- _Exercise_
Copy word for word, and only, the lines below from the one with "You are a computer-use agent. This" through the last.

(Collected data entries)
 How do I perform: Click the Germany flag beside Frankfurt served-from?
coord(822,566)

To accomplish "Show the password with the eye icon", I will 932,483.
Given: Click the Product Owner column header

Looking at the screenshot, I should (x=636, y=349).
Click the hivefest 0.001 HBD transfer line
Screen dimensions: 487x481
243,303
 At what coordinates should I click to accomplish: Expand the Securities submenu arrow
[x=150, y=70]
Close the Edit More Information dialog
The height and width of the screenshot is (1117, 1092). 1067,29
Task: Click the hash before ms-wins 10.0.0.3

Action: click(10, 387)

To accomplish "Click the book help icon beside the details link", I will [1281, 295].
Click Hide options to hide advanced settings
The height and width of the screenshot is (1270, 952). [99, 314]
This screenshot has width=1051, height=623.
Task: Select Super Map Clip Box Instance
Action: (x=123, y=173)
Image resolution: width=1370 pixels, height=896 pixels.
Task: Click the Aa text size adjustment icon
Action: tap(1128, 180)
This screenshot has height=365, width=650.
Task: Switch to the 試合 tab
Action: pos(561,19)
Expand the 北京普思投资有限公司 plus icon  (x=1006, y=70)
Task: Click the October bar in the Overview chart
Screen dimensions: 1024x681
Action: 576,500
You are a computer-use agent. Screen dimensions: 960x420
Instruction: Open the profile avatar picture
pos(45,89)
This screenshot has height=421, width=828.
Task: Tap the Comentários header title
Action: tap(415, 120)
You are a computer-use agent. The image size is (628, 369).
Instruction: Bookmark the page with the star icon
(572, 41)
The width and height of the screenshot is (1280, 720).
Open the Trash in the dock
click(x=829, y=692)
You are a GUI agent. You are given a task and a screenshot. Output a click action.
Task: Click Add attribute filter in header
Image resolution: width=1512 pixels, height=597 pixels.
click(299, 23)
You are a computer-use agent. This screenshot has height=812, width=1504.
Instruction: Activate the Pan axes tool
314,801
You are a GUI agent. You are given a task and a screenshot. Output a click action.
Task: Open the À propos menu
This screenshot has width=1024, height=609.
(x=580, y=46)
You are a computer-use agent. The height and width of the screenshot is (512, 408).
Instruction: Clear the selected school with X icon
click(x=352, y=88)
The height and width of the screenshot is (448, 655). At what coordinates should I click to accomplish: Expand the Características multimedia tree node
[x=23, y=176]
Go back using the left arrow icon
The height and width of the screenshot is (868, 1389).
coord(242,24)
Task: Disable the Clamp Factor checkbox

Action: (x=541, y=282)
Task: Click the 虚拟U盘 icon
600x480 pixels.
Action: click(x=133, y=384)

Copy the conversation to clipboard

- _Response area_
You are a computer-use agent. This screenshot has height=812, width=1504.
Instruction: Activate the Pan axes tool
314,801
You are a GUI agent. You are given a task and a screenshot. Output a click action.
Task: Open the À propos menu
This screenshot has width=1024, height=609.
(x=580, y=46)
You are a computer-use agent. The height and width of the screenshot is (512, 408).
Instruction: Clear the selected school with X icon
click(x=352, y=88)
The height and width of the screenshot is (448, 655). At what coordinates should I click to accomplish: Expand the Características multimedia tree node
[x=23, y=176]
Go back using the left arrow icon
The height and width of the screenshot is (868, 1389).
coord(242,24)
Task: Disable the Clamp Factor checkbox

Action: (x=541, y=282)
Task: Click the 虚拟U盘 icon
600x480 pixels.
Action: click(x=133, y=384)

Copy the conversation to clipboard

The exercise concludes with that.